But the truth, as always, is complex. While Fallada may eviscerate the Nazi leadership in both Berlin books (Alone, possibly the greater work, is the tale of an elderly couple who chip away at the Nazi monolith by leaving anonymous and provocative notes around Berlin, in a minute but effective act of resistance), it must be remembered that he provided propaganda work for the Reich, admittedly under duress – concession rather than full blown collaboration. Goebbels himsef was originally a fan after misinterpreting an earlier work as having right wing sympathies.

Yet a criminal with severe mental health issues, who in 1911 (still then known as Rudolf Ditzen – Fallada was his pen name) killed his best friend in a suicide pact disguised as a duel, obviously had little place in the master race. His position in many ways provided a unique viewpoint, as Blunden explains: “That he was compromised by continuing to live in Nazi Germany is not the point: the point is that he was sufficiently self-aware and self-critical to know that he was compromised, and that this, precisely, is the condition he was perfectly placed to write about, because he understood it from the inside.”
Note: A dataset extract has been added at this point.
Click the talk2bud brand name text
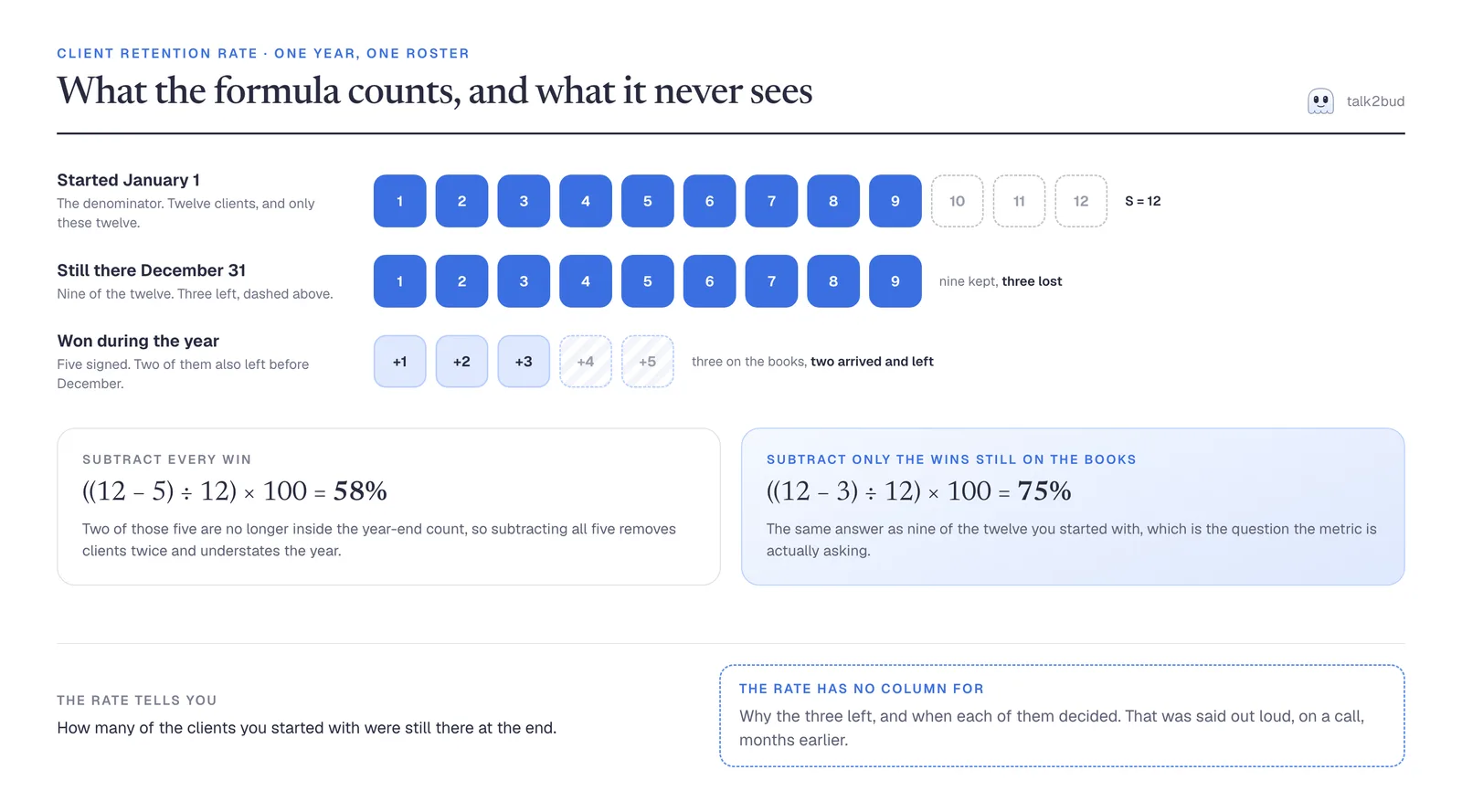 [x=1375, y=101]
Addiction and post-war Germany

The post-war period that Nightmare describes was one of national self-reflection and, in many instances, loathing. Of living in literal and moral debt to the world. Where Fallada, full of shame – ‘the malady of the age, a mixture of bottomless despair and apathy’ – found it easier to escape into addiction than to contribute to the task of rebuilding the crumbling structures lining pockmarked streets.

Fallada, the much forgotten genius, pulled from this pit a social realist masterpiece with a fevered narcotic edge – morphine is merely the main course, supplemented by lashings of sedatives and barbituates. It is a novel hip in prose and dark in nature. A fast-moving personal tale of war and madness, sitting above vast and timeless human themes. In many ways a groundbreaking work, featuring dope-shooting protagonists, cocooning themselves against troubled and shifting times, long before Nelson Algren's The Man with the Golden Arm or Irvine Welsh's Trainspotting.

Fallada's interest was not in the ruling politicians or generals but instead the experience of the common man. And as the German avant-garde author Johannes R Becher stated, "a writer who gives us real insight into the hearts and minds of human beings, especially those considered ordinary and uninteresting, deserves the highest praise." Surely Fallada then is due this praise, long after his death in 1947, aged 53, before he could see either of his Berlin books' impact upon the world.

“Nightmare… does capture the sense of depression and anti-climax during those twilight months after the German defeat – a period that, to my knowledge, is not much written about,” Blunden concludes. “We tend to overlook that time, as if it was an empty space between otherwise tangible and describable historical events, or a silence between blocks of dialogue in a drama.  But the Germans were living through it, of course, and it is their experience that Fallada retrieves from oblivion in this novel.”